Dressed entirely in black, and wearing dark glasses, there’s a man leaning on a wall by the main road, standing stork-like on one leg, the other leg tucked up behind him. Leaning, waiting and waiting. But the Lion of Judah? I look out for him on the way back, but he has disappeared. This is the time when starlings used to gather here in the plane trees in a great chattering crowd before flying off to their roosts in the home counties, but we don’t see them now, and above where he was standing the two halves of the sky have closed.

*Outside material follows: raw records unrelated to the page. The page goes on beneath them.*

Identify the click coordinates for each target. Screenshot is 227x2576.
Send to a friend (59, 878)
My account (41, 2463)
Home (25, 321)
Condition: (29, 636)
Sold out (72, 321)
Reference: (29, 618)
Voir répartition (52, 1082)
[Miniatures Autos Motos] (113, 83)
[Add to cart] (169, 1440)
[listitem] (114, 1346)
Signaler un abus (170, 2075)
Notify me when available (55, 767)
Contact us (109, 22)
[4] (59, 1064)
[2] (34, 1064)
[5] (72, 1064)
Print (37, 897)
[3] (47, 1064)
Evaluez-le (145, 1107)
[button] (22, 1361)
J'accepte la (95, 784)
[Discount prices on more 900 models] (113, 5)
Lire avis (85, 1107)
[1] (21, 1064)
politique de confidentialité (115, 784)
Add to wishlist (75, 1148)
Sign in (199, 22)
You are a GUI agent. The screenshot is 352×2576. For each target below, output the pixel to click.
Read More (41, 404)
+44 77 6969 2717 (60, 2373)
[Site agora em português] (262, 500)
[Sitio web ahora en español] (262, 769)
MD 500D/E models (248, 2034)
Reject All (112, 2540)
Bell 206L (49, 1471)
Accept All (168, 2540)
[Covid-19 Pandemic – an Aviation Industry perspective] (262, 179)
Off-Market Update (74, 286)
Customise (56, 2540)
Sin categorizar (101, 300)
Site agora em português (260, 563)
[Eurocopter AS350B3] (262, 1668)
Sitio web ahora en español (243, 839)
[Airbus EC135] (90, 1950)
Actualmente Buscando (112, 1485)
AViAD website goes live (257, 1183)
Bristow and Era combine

Another Saturday, and in the Turkish shop the assistant was complaining about the beggar outside. The beggar sat cross-legged on top of a solid Council litterbin and, to everyone who passed, said abruptly, "Have you got 20 pence?" That was all, nothing else, no extenuating circumstances. It must have been a couple of weeks later, as I was crossing the road; I suddenly pulled back, hearing a voice behind me. Something about 20 pence; I thought he wanted change. So I turned round, my hand reaching for my pocket. A car swerved and a driver swore and I had all but been run over. Then I looked again. It was the man from outside the shop. "You're begging", I yelled. It was said on impulse, I was indignant as well as shocked. And he replied (or was it my own voice I heard?), in a tone that was likewise indignant, but at the same time utterly reasonable "No I'm not". I turned my back on him and crossed the road. At least the old lady gave you value for money, I thought as I walked away. If I ran into her again and gave her £10, would she tell me her life story?